**Entries**
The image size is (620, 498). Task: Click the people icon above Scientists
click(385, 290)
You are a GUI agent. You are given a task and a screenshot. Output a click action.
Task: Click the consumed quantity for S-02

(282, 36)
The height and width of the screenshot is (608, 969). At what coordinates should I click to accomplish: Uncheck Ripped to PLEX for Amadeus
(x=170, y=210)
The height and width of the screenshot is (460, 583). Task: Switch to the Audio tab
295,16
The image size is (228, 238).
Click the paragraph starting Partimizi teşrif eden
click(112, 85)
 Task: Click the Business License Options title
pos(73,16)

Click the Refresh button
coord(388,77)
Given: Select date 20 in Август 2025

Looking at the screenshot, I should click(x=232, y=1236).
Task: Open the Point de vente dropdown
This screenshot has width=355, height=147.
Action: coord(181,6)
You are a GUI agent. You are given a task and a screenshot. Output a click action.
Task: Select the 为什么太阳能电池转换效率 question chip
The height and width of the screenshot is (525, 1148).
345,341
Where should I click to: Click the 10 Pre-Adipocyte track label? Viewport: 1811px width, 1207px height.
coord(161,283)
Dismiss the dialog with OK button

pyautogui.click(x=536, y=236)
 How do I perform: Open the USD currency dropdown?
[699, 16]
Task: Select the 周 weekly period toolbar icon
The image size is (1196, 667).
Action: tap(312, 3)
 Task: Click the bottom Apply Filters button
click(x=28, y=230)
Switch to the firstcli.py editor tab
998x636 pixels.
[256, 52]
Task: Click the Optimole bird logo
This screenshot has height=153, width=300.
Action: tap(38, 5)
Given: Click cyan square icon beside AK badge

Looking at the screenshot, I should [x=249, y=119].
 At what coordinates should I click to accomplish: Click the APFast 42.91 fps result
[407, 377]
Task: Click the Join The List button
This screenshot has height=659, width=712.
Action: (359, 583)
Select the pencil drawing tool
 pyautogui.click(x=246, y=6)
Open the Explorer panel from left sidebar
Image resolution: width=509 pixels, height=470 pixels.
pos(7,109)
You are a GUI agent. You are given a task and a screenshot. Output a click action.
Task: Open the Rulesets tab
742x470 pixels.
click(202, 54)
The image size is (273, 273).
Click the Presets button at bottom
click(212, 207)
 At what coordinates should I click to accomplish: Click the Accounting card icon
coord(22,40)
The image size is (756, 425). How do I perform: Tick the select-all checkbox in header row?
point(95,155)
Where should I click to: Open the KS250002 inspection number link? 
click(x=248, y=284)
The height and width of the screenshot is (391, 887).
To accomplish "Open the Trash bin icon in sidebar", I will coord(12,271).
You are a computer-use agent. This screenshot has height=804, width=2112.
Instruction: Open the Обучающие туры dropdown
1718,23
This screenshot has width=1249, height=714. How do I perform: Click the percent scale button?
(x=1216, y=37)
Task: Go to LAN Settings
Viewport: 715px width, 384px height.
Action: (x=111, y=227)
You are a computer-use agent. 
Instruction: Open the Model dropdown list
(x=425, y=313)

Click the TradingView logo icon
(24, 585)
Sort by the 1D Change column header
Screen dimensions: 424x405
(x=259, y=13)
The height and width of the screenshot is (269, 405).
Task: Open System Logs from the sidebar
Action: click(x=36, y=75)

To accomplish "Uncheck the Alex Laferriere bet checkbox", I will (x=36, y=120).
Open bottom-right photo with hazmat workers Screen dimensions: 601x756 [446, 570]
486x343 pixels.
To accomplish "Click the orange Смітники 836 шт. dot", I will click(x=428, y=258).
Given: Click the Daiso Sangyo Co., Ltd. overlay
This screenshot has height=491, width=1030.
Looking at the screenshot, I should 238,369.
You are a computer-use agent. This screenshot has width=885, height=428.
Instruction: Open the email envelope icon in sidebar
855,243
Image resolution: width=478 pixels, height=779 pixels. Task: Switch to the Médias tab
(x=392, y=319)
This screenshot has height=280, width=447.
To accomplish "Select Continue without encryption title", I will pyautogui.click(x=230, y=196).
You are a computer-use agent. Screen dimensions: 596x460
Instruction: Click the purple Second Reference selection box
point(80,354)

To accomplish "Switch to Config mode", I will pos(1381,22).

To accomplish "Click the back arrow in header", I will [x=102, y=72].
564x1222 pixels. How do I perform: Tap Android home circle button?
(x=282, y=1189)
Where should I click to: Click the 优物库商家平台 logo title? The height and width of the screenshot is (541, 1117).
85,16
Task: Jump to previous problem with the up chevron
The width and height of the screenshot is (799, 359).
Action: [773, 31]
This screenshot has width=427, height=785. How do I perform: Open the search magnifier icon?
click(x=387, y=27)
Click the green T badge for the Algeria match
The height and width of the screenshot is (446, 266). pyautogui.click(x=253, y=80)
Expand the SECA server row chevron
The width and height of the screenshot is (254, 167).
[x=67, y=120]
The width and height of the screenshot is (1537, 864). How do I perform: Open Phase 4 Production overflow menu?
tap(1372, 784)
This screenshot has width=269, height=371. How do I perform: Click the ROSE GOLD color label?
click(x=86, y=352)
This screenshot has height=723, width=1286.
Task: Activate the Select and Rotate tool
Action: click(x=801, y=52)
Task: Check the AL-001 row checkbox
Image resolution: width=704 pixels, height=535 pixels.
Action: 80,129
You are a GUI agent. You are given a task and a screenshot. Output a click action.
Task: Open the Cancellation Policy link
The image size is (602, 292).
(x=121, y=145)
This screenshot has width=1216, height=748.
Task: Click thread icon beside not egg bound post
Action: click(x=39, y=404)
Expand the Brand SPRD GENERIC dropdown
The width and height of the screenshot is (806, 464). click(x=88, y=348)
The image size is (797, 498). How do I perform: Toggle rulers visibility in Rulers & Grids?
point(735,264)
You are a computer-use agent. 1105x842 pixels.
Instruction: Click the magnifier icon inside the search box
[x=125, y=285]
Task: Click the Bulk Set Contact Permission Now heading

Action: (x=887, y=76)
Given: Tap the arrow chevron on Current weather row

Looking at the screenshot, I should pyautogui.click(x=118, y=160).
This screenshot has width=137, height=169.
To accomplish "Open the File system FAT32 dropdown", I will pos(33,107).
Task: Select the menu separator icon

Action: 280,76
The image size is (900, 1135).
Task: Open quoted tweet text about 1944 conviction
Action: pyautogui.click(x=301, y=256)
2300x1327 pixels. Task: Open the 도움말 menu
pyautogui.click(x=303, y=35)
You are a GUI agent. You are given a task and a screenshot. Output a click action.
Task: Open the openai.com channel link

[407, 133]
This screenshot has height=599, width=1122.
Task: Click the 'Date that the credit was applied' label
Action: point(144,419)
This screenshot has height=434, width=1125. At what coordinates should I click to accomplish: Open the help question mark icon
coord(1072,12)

**What to produce**
Pick out every line above that contains the string "link" and copy each one.

**Exercise result**
Where should I click to: Open the KS250002 inspection number link? 
Task: Open the Cancellation Policy link
Task: Open the openai.com channel link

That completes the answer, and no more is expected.